Wednesday, January 14, 2015

The Company You Keep, Gabrielle Rose, and so forth (BC-film related)

If I had the resources, I would hire a t-shirt shop to make Gabrielle Rose a "made in BC" t-shirt with a line drawing of the map of the province on it. Not because she's from BC - she is - but because in more than one instance its her presence in a film that twigs me to the fact that it was shot here. I mean, I don't exactly have a keen eye for these matters: there are dozens of times that I've watched a made in Vancouver film and not realized it was shot here until midway through when some glaringly obvious landmark pops up, like when Arnold Schwarzenegger drives a truck through the Simon Fraser University campus in The Sixth Day or when Save On Meats pops up in Dreamcatcher - but more than any single building or landscape, the handiest signifier that a movie was made in BC for me is the presence of Gabrielle Rose.

Case-in-point: The Company You Keep. By me, this is an under-appreciated, entirely workable (but not particularly remarkable) film with an excellent cast and an interesting story, involving the fallout of 1960's radicalism and its lingering relevance today. Before Ms.
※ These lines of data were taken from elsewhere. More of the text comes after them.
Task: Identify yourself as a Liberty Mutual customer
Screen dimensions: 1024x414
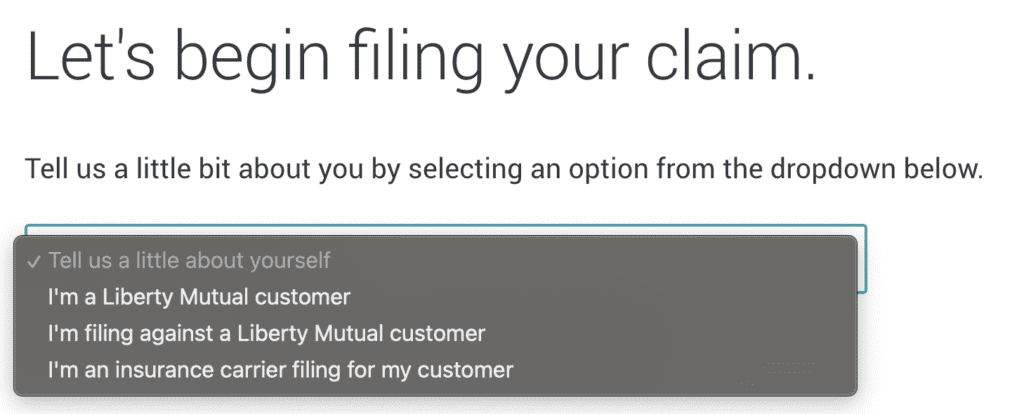Action: tap(199, 297)
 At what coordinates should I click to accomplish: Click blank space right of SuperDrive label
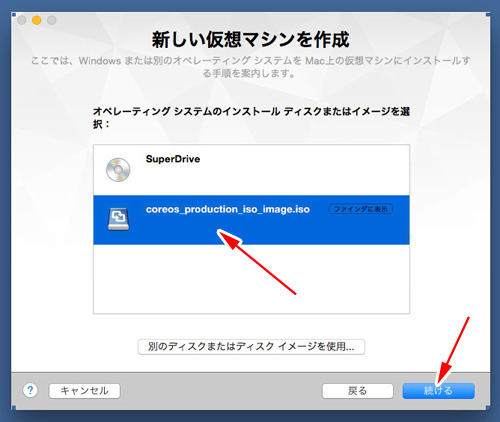[x=300, y=170]
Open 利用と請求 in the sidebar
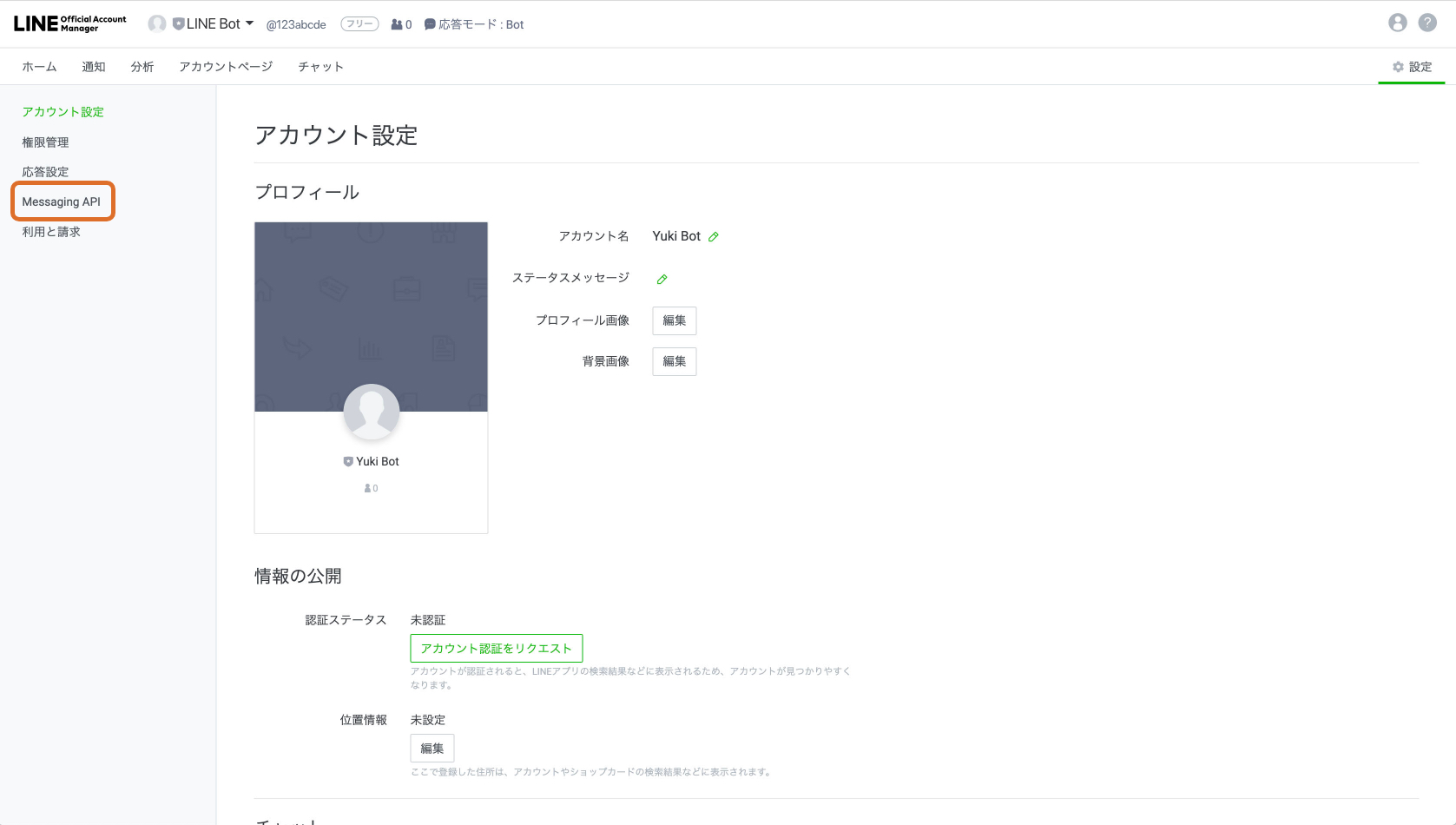This screenshot has height=825, width=1456. [x=51, y=232]
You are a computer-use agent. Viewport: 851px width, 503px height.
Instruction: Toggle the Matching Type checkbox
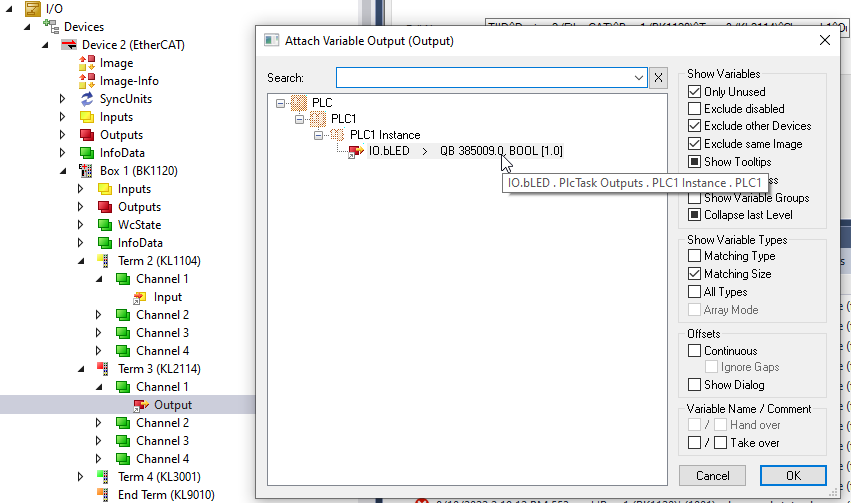click(695, 256)
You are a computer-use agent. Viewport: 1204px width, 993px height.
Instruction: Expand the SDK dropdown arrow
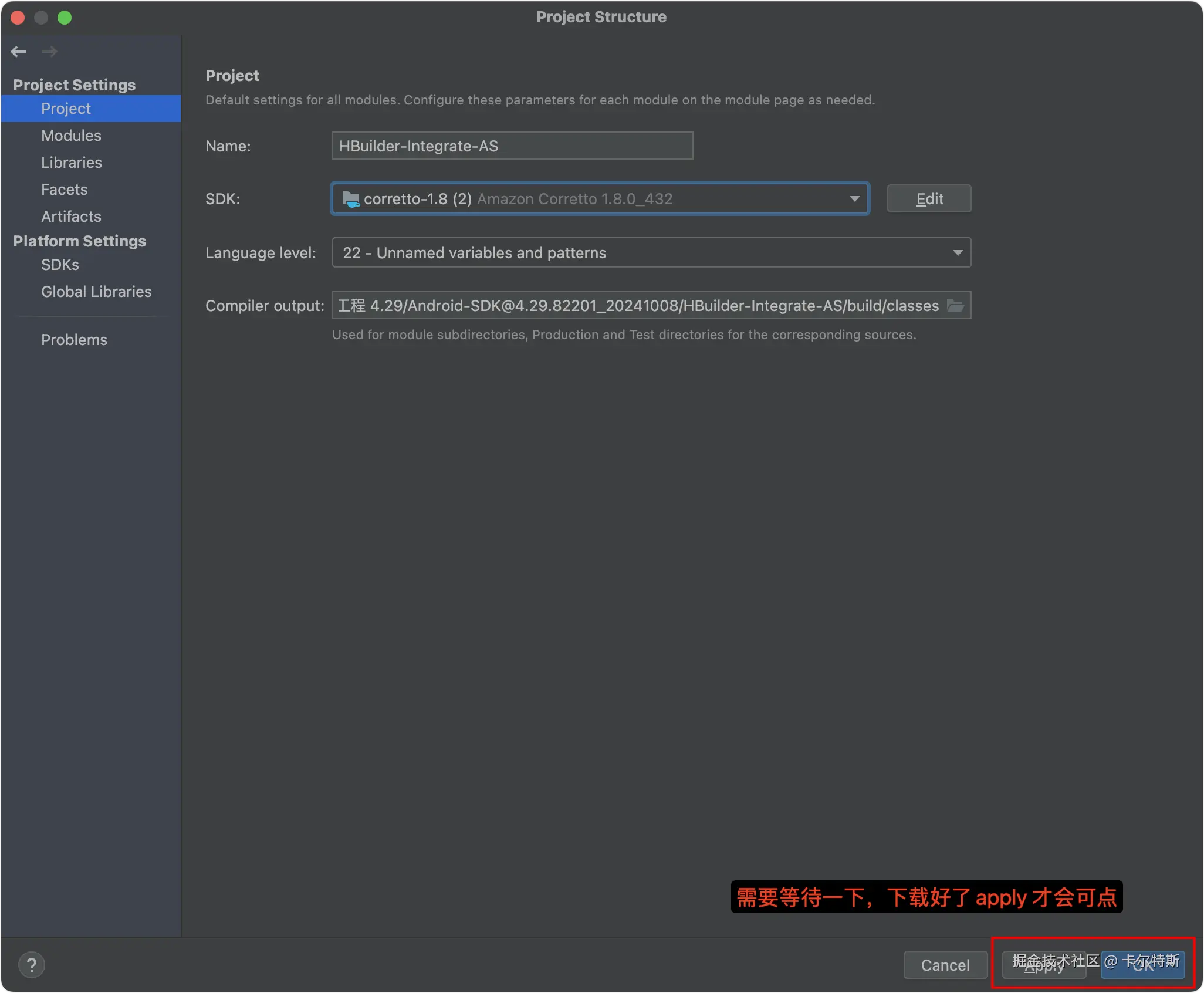coord(854,199)
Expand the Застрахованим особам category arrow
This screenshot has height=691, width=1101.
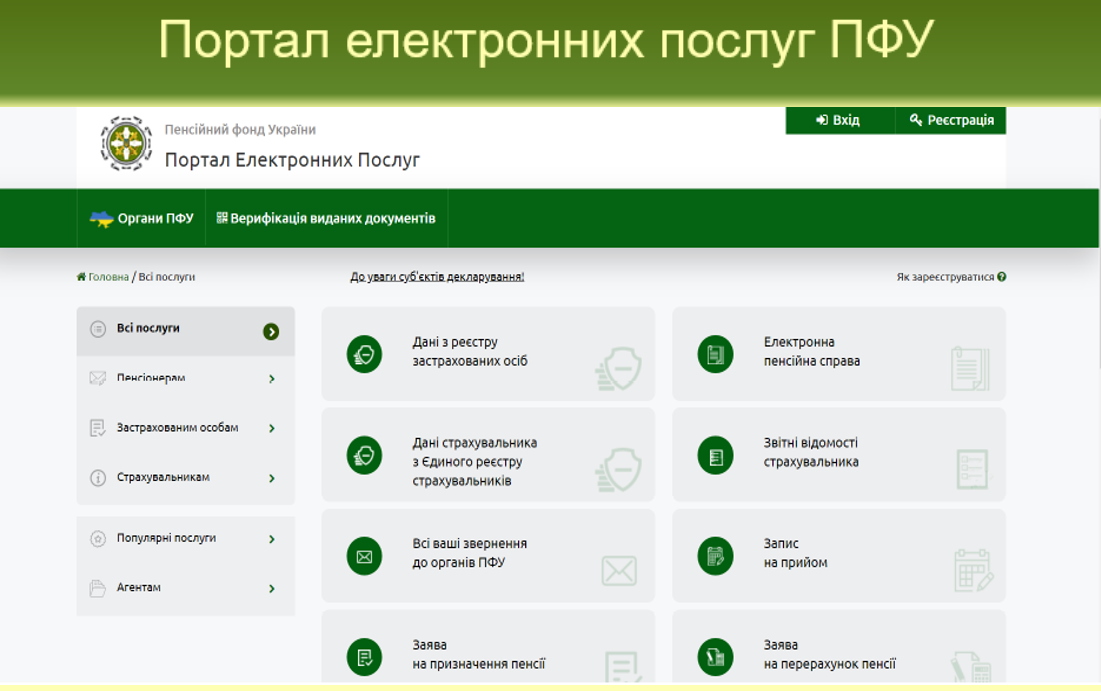click(x=271, y=428)
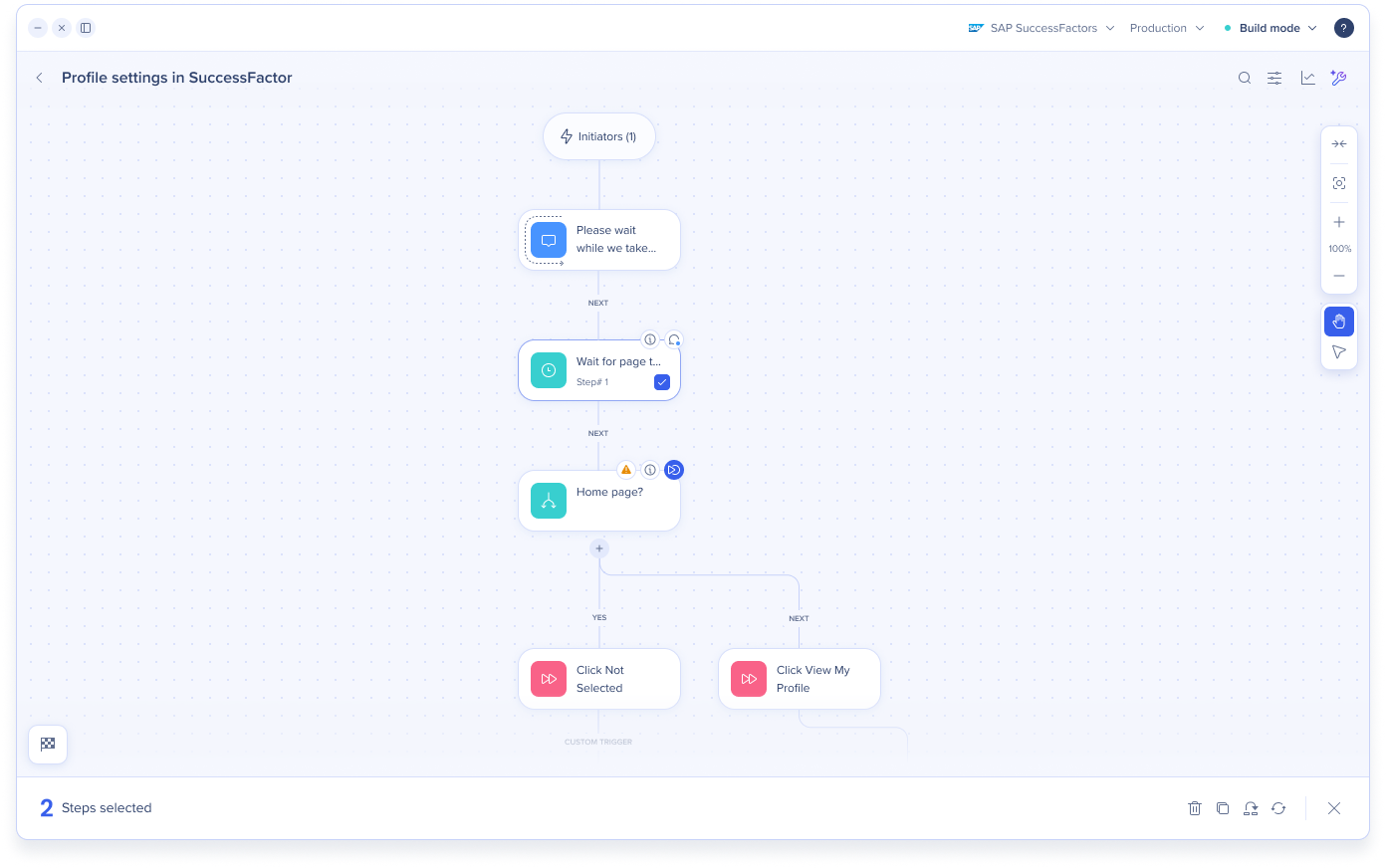This screenshot has height=868, width=1386.
Task: Collapse flow with the compress arrows icon
Action: (x=1339, y=144)
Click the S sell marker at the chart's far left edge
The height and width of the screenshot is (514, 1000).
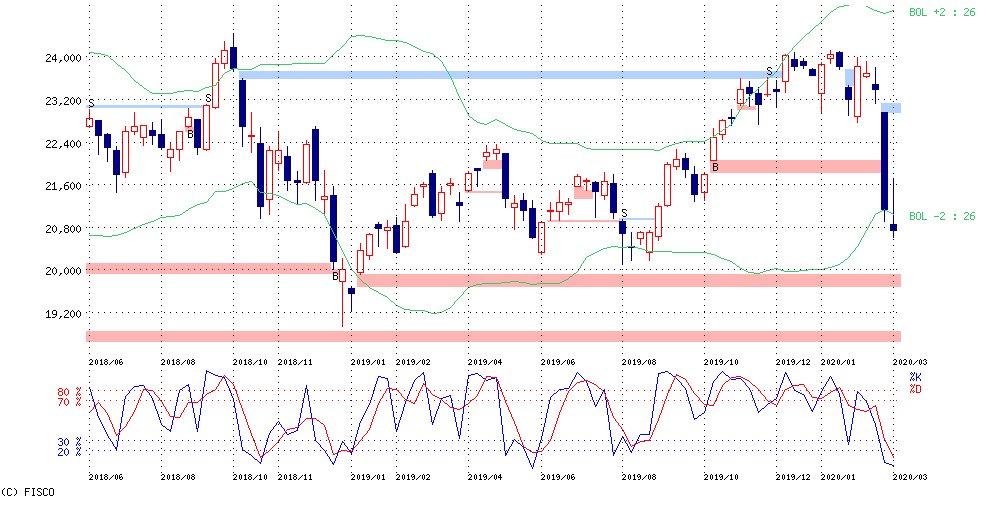click(91, 103)
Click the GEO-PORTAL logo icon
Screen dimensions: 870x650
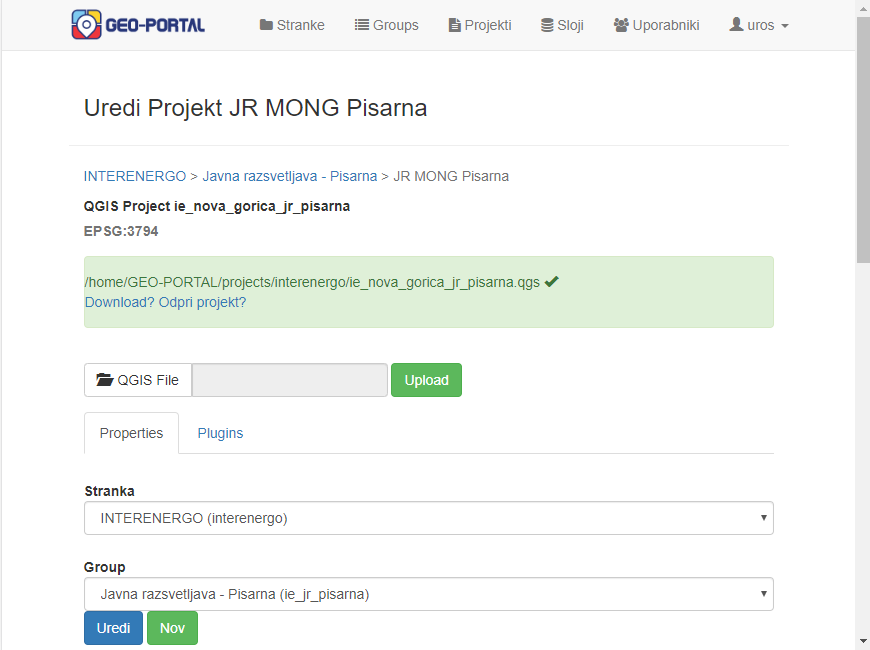pos(87,24)
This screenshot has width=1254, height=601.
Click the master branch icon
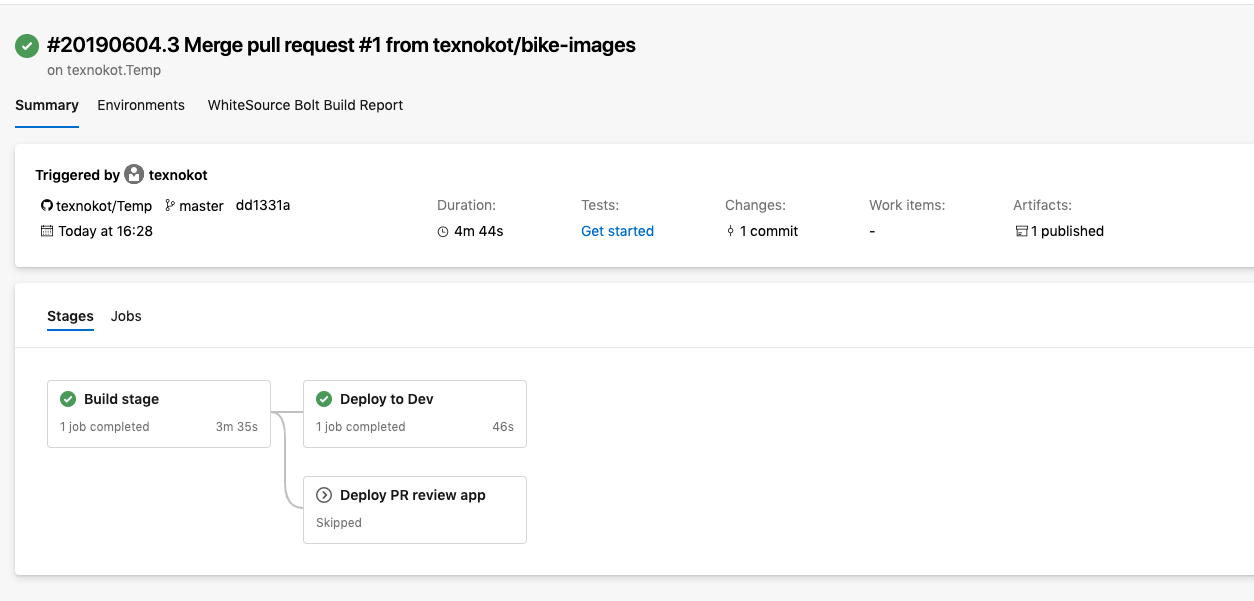coord(170,206)
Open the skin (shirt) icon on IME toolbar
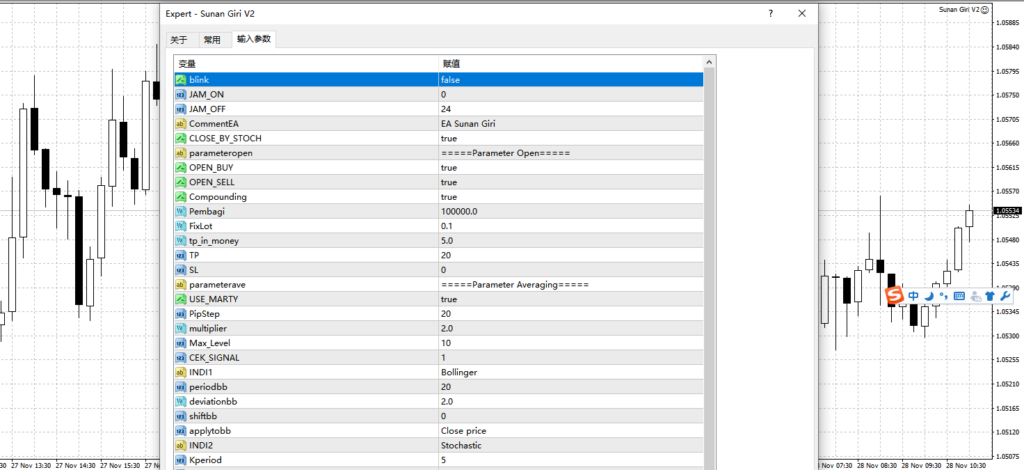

Rose appears, I hadn't been certain that it was filmed in BC; there's a scene set in what sure LOOKS like the Granville Street Skytrain station - the eastbound platform with those distinctive red railings - but all train stations look a bit alike, and I had otherwise been seduced by the film's use of Vancouver and the outlying area to represent about five different American cities, so I wasn't sure. But there she is, with maybe one line of dialogue, playing Brendan Gleeson's wife, standing by him as Shia LaBoeuf, as an ambitious journalist, questions him in his role in possibly helping a couple of 60's radicals from the Weather Underground go underground. She might as well walk on screen holding a placard saying "Welcome to BC!" And that's a good thing, I always like these moments (it's about the fifth US film shot here where she's served exactly the same function. Another I recall was Uwe Boll's mediocre, bizarrely expensive Lord of the Rings knockoff, In the Name of the King).  

Anyhow, The Company You Keep is by no means a bad movie. If there wasn't such a glut of available cinema (I hereby acknowledge my debt to David M. for my use of the word "glut") it might even get a recommendation from me, as a thinking-person's thriller and decent drama, well-assembled by director Robert Redford. But for a Vancouver film buff, I can think of no better reason to see it than the fact there are some very big name actors in the film, and it's pretty fun to know they all converged on Vancouver for the shoot. I wonder where Nick Nolte hung out when he wasn't on set?